For us here on the South Coast, the images of oil-covered sea birds and crude-clogged beaches coming out of the Gulf are eerily similar to the world we woke up to in early 1969 when Union Oil’s Platform A busted wide open on a fateful January day. The two-headed hellfire of economic and environmental ruin caused by a large-scale oil spill is, unfortunately, something our town knows all too well. With this in mind, Santa Barbarans are mobilizing in the name of solidarity. This Sunday, on the shores of West Beach, the Santa Barbara community will be making a Stand in the Sand—a purposeful and much-needed day at the beach to show the folks in the Gulf that they are not alone. “This isn’t a protest. This isn’t a rally or a festival,” explained organizer Eric Cárdenas. “It is a gathering to show that the people of Santa Barbara are with the people of the Gulf. We have been there before, and we know what they are going through.”

Cárdenas, who has been a gregarious and tireless warrior for Mother Earth since his days as an undergrad at UCSB, has leaned heavily on the network of friends and cohorts he has developed over his years working at the Environmental Defense Center and, most recently, the Orfalea Foundation to pull together this last-minute and increasingly impressive event. Pounding the social-media pavement and using good old-fashioned word of mouth, Cárdenas, with some help from the Fund for Santa Barbara and the Gaviota-based LoaTree crew, has, in less than two weeks’ time, not only organized this weekend’s symbolic show of solidarity but also created what promises to be a lasting way for Santa Barbara to help those afflicted by the Deepwater disaster by establishing the Stand in the Sand Recovery Fund—where 100 percent of your donations will go toward humanitarian relief and ecological recovery efforts in the Gulf.

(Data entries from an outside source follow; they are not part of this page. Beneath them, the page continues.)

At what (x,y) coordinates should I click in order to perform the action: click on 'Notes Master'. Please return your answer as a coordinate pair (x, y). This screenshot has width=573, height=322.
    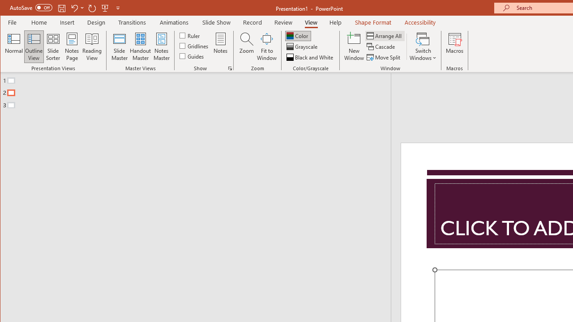
    Looking at the image, I should click on (161, 47).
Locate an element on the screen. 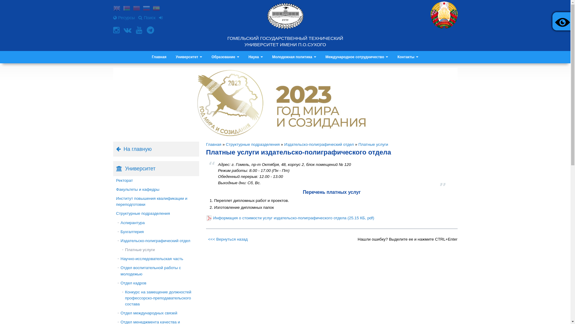 The width and height of the screenshot is (575, 324). 'Chinese (Simplified)' is located at coordinates (136, 9).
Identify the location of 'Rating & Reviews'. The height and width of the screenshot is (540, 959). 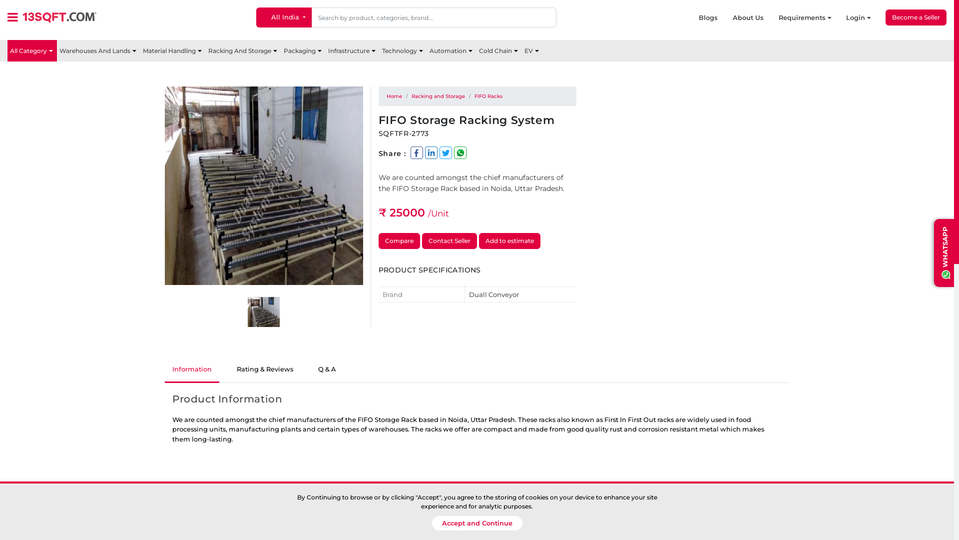
(265, 370).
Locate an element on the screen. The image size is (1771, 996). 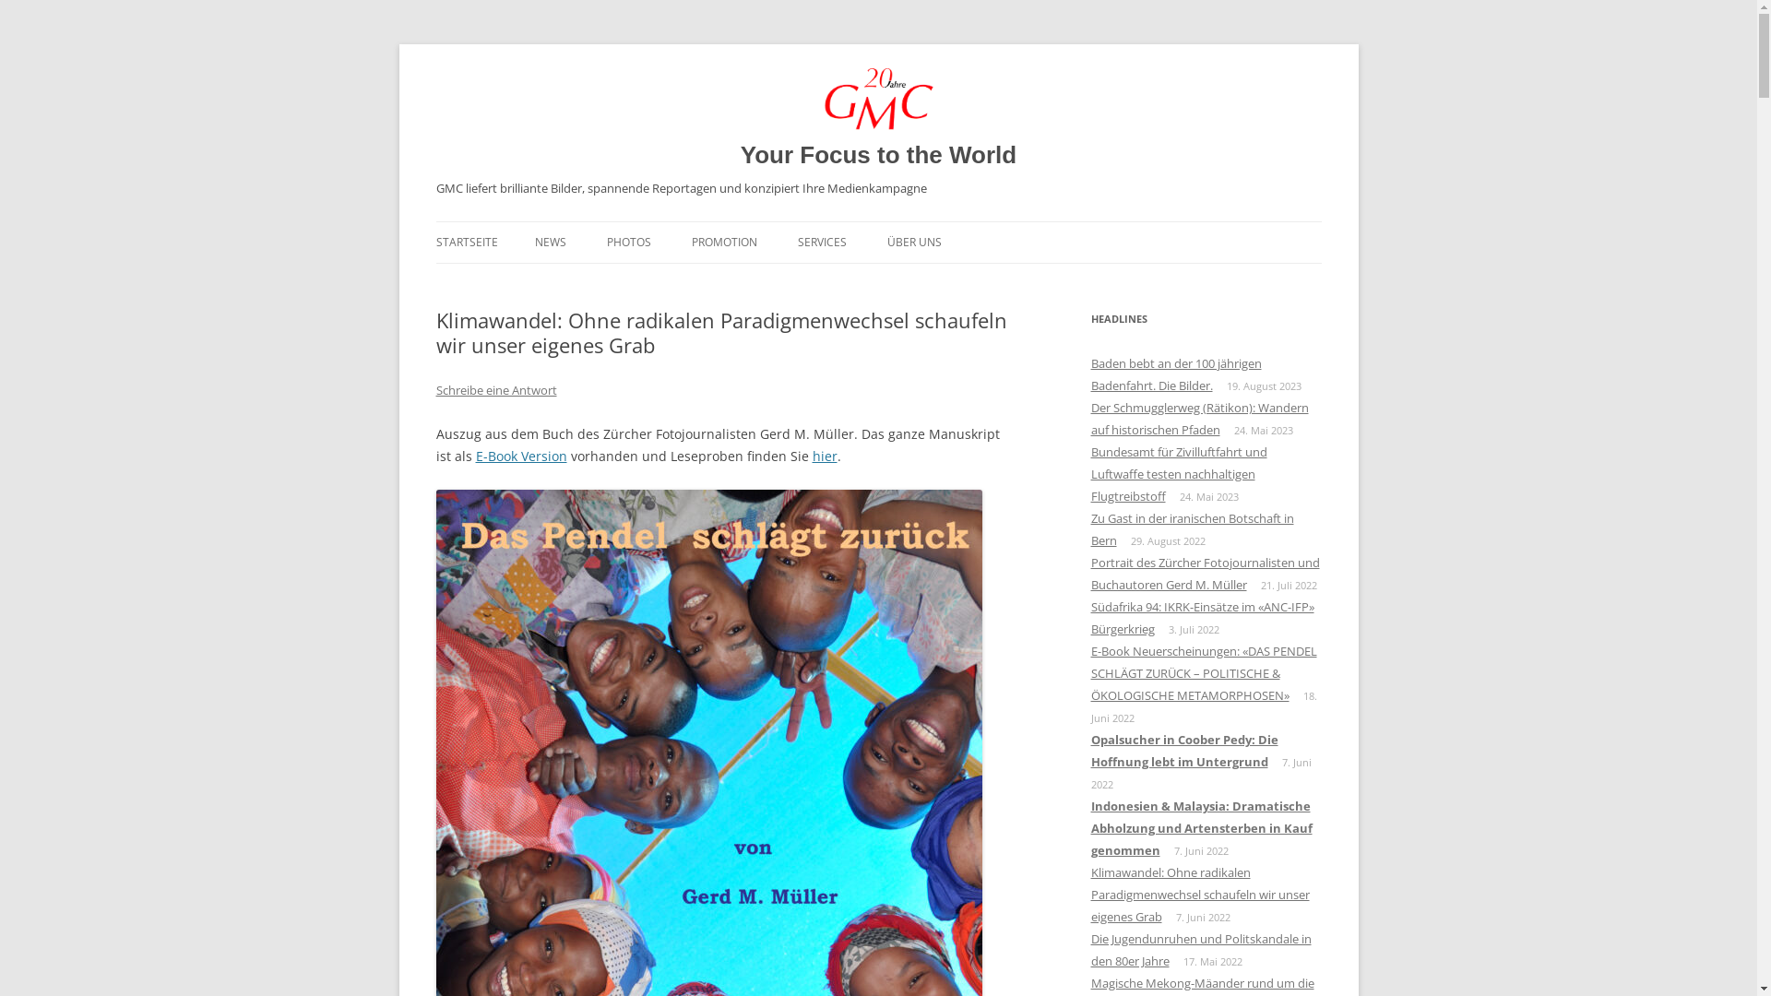
'PHOTOS' is located at coordinates (628, 241).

As for Sunday, the plan is for people to keep their Solstice-charged positive vibrations going one day longer and head down to West Beach at 1 p.m. where they will be welcomed by members of the Chumash nation. After that, Mayor Helene Schneider, who will have just returned from a tour of the situation in the Gulf, will address the crowd. From there, the masses—who are being urged to wear yellow—will form a human boom and make their way to the water’s edge to, as Cárdenas put it, “symbolically stem the rising black tide that is creeping up in the Gulf.”